Sunday, April 25, 2010

Author Guest Post - Collin Kelley

Welcome to TNBBC's second Author Guest Post.

This blog comes to you from Collin Kelley, author of Conquering Venus, which was recently reviewed by yours truly. He has a beautiful blog that he updates regularly, and a gorgeous website for his novel. - both of which I encourage you to check out.



In this guest blog, Collin describes the dream-relationship between his two main characters, his reaction to rejection and advise during the editing phase of the novel, and synchronicity.

The Dreaming: Unconscious connections in Conquering Venus

By Collin Kelley

I began writing my debut novel, Conquering Venus, in 1995. While the plot was altered slightly over the course of nearly 15 years, the direction and motivation of the two main characters – Martin Paige and Irène Laureux – never wavered. These two very different people – a young American writer and an older Parisian widow – first meet in a series of lucid dreams.

Martin, who is traveling in Europe and mourning the suicide of his lover, feels that he is fated to meet Irène, an agoraphobic whose husband mysteriously died during the 1968 student/worker riots. As their proximity to each other increases, Martin and Irène’s unconscious visions begin to manifest as waking dreams. In the opening scene, they slip into trance like states and can see each other through mirrors, Martin in his London hotel room and Irène in her Paris apartment.

Magical realism – or paranormal, as one editor dubbed it in a rejection letter – is a connective tissue throughout the novel. Many editors who read the novel found the connection between Martin and Irène to unorthodox and unbelievable; they were unable to suspend their disbelief to see how this plot device could be part of “traditional” literary fiction. Obviously, they never bothered to read Isabel Allende’s The House of the Spirits, which was an early inspiration for my incorporating magical realism into Conquering Venus.

I took the advice of many editors about plot, cutting pages, adding dialogue, but I refused to remove the dream sequences. Without them, there would be no novel. Martin and Irène would never meet. The Paris of Conquering Venus is grounded in reality; Irene’s recollections of the Nazi occupation and the 1968 riots are historical fiction, while the terrorist threat and bombings of the city’s Metro system in 1995 are also based on fact.

During those “real” moments, the fantastical is introduced in a straightforward way with no major build-up or unnecessary explanation. As the story progresses, Martin and Irène’s psychic link deepens to the point where they are sharing dreams and at one point encounter “ghosts” of people from their past who may or may not be alive.

The general, accepted thought is that dreams are simply manifestations of the chaotic mind trying to resolve worries and pressures of day-to-day living. As psychiatrist and dream analysis pioneer Carl Jung suggested, I believe dreaming taps into higher brain function that we have yet to comprehend. Is it so hard to believe, in this world full of unbelievable things, that two people cannot be psychically linked? Think of it as an extension of the ESP that twins share.

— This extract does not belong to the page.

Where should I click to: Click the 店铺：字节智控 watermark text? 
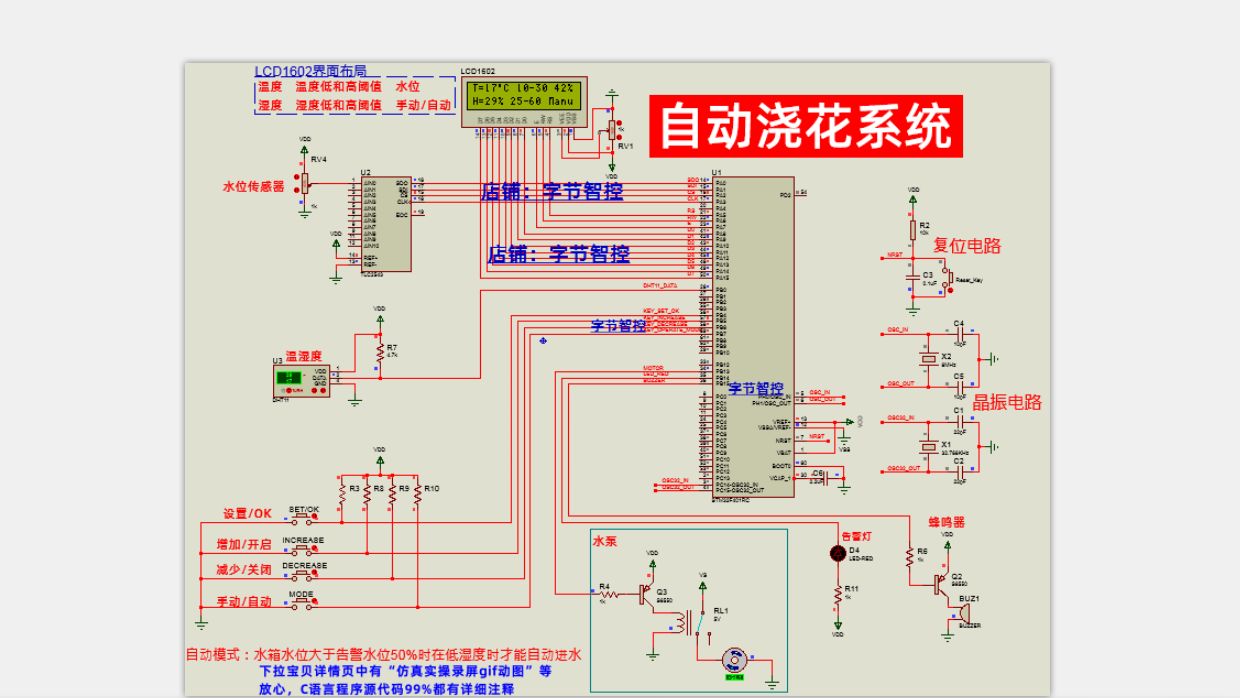pos(552,192)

Past lives are also a major tenant of the story, and a medium suggests in a scene that Martin and Irène have known each other since time began and will be linked to each other forever. Many cultures and religions reject the belief of reincarnation, and dreams about past lives are considered just that – dreams.

The Aboriginal people in Australia believe in Dreamtime, where we exist on two parallel streams: one is the everyday life we lead and the other is a state called The Dreaming that is more real than reality itself. The chapter where Martin and Irène see each other in the mirror is called The Dreaming, so I will leave it up to the reader to decide if Conquering Venus is set in the "real world" or a parallel one.

Speaking of Jung, the relationship Martin and Irène share is a physical manifestation of his synchronicity theory. There is no real rhyme or reason to the experiences that Martin and Irène have shared, but they are not casual occurrences. There is a larger framework to how these complete strangers have lived similar lives, shared similar experiences and emotions, and have now come together at this moment in time.

Jung's favorite instance of synchronicity was in Lewis Carroll's Through the Looking Glass when the White Queen says to Alice, "It's a poor sort of memory that only works backwards.” I’m working on the sequel to Conquering Venus now, and it that story Irène begins to dream backwards, and those dreams will finally lead her to the truth of how her husband died.

Several readers have asked if I will ever explain the dreams and links Martin and Irène share. The simple answer is no. As with many occurrences in real life, some things cannot be explained, and any attempt to do so would diminish the magic.